What this task involves →
The data below is to be returned in full and exactly.

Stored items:
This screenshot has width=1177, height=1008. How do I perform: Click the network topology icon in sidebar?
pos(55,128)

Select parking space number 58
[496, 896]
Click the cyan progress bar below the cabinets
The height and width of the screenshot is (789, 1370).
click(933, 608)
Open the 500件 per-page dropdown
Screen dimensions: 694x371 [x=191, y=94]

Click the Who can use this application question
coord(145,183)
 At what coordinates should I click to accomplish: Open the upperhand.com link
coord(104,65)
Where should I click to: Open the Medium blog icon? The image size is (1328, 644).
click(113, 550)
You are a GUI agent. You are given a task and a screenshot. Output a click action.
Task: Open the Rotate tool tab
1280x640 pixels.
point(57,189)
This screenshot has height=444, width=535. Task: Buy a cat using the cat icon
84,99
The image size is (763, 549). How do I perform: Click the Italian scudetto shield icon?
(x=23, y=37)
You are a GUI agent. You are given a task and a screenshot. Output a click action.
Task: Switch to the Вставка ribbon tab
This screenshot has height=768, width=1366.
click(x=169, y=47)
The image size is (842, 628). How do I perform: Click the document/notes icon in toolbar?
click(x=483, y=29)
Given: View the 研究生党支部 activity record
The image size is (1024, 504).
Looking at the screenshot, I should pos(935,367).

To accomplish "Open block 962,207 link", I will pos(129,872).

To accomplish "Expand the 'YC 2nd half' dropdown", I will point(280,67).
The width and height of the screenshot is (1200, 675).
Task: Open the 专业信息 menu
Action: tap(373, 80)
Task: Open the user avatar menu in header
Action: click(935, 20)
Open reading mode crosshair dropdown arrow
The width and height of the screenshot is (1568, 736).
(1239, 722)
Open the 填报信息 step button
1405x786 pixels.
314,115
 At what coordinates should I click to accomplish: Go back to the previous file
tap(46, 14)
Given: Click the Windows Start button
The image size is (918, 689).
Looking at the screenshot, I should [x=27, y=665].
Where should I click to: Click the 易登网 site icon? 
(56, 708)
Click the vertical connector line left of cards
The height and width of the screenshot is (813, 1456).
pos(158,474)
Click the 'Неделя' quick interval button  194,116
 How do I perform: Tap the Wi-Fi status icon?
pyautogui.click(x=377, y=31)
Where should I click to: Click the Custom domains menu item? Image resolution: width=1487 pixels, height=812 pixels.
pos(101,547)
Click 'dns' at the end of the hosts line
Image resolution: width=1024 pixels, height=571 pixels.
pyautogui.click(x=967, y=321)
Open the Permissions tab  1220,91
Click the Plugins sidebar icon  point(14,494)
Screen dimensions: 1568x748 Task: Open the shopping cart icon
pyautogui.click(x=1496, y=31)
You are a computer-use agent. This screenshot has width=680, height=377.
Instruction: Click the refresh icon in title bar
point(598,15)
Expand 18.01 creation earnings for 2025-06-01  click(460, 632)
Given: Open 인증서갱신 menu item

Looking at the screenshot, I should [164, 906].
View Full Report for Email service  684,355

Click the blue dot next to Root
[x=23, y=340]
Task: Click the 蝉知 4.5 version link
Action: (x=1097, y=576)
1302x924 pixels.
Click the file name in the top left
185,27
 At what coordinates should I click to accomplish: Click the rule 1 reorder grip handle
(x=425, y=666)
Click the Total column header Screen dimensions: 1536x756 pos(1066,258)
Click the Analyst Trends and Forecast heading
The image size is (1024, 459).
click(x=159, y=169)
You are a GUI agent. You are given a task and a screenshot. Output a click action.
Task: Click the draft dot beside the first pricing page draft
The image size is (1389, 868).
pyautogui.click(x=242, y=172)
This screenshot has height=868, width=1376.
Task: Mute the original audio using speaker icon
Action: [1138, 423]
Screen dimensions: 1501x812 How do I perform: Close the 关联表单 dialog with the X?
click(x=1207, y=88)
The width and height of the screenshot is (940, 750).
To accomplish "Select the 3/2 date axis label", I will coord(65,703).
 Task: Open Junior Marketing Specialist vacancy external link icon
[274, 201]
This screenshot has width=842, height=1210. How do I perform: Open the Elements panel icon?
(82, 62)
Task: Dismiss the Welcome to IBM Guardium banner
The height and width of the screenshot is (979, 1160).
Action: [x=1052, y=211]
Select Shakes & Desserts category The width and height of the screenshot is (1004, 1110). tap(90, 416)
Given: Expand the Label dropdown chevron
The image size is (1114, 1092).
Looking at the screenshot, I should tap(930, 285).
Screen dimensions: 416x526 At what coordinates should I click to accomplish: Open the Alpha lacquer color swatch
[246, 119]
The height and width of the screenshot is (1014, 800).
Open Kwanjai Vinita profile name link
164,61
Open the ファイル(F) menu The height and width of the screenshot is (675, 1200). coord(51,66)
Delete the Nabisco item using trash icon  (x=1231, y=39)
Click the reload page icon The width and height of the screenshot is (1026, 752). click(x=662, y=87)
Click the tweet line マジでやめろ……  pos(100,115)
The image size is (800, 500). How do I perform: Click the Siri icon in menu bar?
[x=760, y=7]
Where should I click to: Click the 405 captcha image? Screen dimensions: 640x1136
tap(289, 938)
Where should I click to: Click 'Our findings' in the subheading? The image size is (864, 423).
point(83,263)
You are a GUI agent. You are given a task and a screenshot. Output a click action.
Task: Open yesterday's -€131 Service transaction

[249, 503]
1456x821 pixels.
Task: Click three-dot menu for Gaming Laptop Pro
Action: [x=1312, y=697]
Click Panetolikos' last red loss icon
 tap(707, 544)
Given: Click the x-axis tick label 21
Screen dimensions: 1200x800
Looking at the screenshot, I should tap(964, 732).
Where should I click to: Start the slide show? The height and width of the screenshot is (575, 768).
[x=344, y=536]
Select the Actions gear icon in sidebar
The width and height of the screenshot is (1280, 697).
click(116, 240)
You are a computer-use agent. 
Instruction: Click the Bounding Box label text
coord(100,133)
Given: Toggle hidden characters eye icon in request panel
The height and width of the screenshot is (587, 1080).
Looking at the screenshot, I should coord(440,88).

Response area →
This screenshot has width=1177, height=1008. How do I perform: Click the network topology icon in sidebar?
pos(55,128)

Select parking space number 58
[496, 896]
Click the cyan progress bar below the cabinets
The height and width of the screenshot is (789, 1370).
click(933, 608)
Open the 500件 per-page dropdown
Screen dimensions: 694x371 [x=191, y=94]

Click the Who can use this application question
coord(145,183)
 At what coordinates should I click to accomplish: Open the upperhand.com link
coord(104,65)
Where should I click to: Open the Medium blog icon? The image size is (1328, 644).
click(113, 550)
You are a GUI agent. You are given a task and a screenshot. Output a click action.
Task: Open the Rotate tool tab
1280x640 pixels.
point(57,189)
This screenshot has height=444, width=535. Task: Buy a cat using the cat icon
84,99
The image size is (763, 549). How do I perform: Click the Italian scudetto shield icon?
(x=23, y=37)
You are a GUI agent. You are given a task and a screenshot. Output a click action.
Task: Switch to the Вставка ribbon tab
This screenshot has height=768, width=1366.
click(x=169, y=47)
The image size is (842, 628). How do I perform: Click the document/notes icon in toolbar?
click(x=483, y=29)
Given: View the 研究生党支部 activity record
The image size is (1024, 504).
Looking at the screenshot, I should pos(935,367).

To accomplish "Open block 962,207 link", I will pos(129,872).

To accomplish "Expand the 'YC 2nd half' dropdown", I will point(280,67).
The width and height of the screenshot is (1200, 675).
Task: Open the 专业信息 menu
Action: tap(373, 80)
Task: Open the user avatar menu in header
Action: click(935, 20)
Open reading mode crosshair dropdown arrow
The width and height of the screenshot is (1568, 736).
(1239, 722)
Open the 填报信息 step button
1405x786 pixels.
314,115
 At what coordinates should I click to accomplish: Go back to the previous file
tap(46, 14)
Given: Click the Windows Start button
The image size is (918, 689).
Looking at the screenshot, I should [x=27, y=665].
Where should I click to: Click the 易登网 site icon? 
(56, 708)
Click the vertical connector line left of cards
The height and width of the screenshot is (813, 1456).
pos(158,474)
Click the 'Неделя' quick interval button  194,116
 How do I perform: Tap the Wi-Fi status icon?
pyautogui.click(x=377, y=31)
Where should I click to: Click the Custom domains menu item? Image resolution: width=1487 pixels, height=812 pixels.
pos(101,547)
Click 'dns' at the end of the hosts line
Image resolution: width=1024 pixels, height=571 pixels.
pyautogui.click(x=967, y=321)
Open the Permissions tab  1220,91
Click the Plugins sidebar icon  point(14,494)
Screen dimensions: 1568x748 Task: Open the shopping cart icon
pyautogui.click(x=1496, y=31)
You are a computer-use agent. This screenshot has width=680, height=377.
Instruction: Click the refresh icon in title bar
point(598,15)
Expand 18.01 creation earnings for 2025-06-01  click(460, 632)
Given: Open 인증서갱신 menu item

Looking at the screenshot, I should [164, 906].
View Full Report for Email service  684,355

Click the blue dot next to Root
[x=23, y=340]
Task: Click the 蝉知 4.5 version link
Action: (x=1097, y=576)
1302x924 pixels.
Click the file name in the top left
185,27
 At what coordinates should I click to accomplish: Click the rule 1 reorder grip handle
(x=425, y=666)
Click the Total column header Screen dimensions: 1536x756 pos(1066,258)
Click the Analyst Trends and Forecast heading
The image size is (1024, 459).
click(x=159, y=169)
You are a GUI agent. You are given a task and a screenshot. Output a click action.
Task: Click the draft dot beside the first pricing page draft
The image size is (1389, 868).
pyautogui.click(x=242, y=172)
This screenshot has height=868, width=1376.
Task: Mute the original audio using speaker icon
Action: [1138, 423]
Screen dimensions: 1501x812 How do I perform: Close the 关联表单 dialog with the X?
click(x=1207, y=88)
The width and height of the screenshot is (940, 750).
To accomplish "Select the 3/2 date axis label", I will coord(65,703).
 Task: Open Junior Marketing Specialist vacancy external link icon
[274, 201]
This screenshot has width=842, height=1210. How do I perform: Open the Elements panel icon?
(82, 62)
Task: Dismiss the Welcome to IBM Guardium banner
The height and width of the screenshot is (979, 1160).
Action: [x=1052, y=211]
Select Shakes & Desserts category The width and height of the screenshot is (1004, 1110). tap(90, 416)
Given: Expand the Label dropdown chevron
The image size is (1114, 1092).
Looking at the screenshot, I should tap(930, 285).
Screen dimensions: 416x526 At what coordinates should I click to accomplish: Open the Alpha lacquer color swatch
[246, 119]
The height and width of the screenshot is (1014, 800).
Open Kwanjai Vinita profile name link
164,61
Open the ファイル(F) menu The height and width of the screenshot is (675, 1200). coord(51,66)
Delete the Nabisco item using trash icon  (x=1231, y=39)
Click the reload page icon The width and height of the screenshot is (1026, 752). click(x=662, y=87)
Click the tweet line マジでやめろ……  pos(100,115)
The image size is (800, 500). How do I perform: Click the Siri icon in menu bar?
[x=760, y=7]
Where should I click to: Click the 405 captcha image? Screen dimensions: 640x1136
tap(289, 938)
Where should I click to: Click 'Our findings' in the subheading? The image size is (864, 423).
point(83,263)
You are a GUI agent. You are given a task and a screenshot. Output a click action.
Task: Open yesterday's -€131 Service transaction

[249, 503]
1456x821 pixels.
Task: Click three-dot menu for Gaming Laptop Pro
Action: [x=1312, y=697]
Click Panetolikos' last red loss icon
 tap(707, 544)
Given: Click the x-axis tick label 21
Screen dimensions: 1200x800
Looking at the screenshot, I should tap(964, 732).
Where should I click to: Start the slide show? The height and width of the screenshot is (575, 768).
[x=344, y=536]
Select the Actions gear icon in sidebar
The width and height of the screenshot is (1280, 697).
click(116, 240)
You are a computer-use agent. 
Instruction: Click the Bounding Box label text
coord(100,133)
Given: Toggle hidden characters eye icon in request panel
The height and width of the screenshot is (587, 1080).
Looking at the screenshot, I should coord(440,88).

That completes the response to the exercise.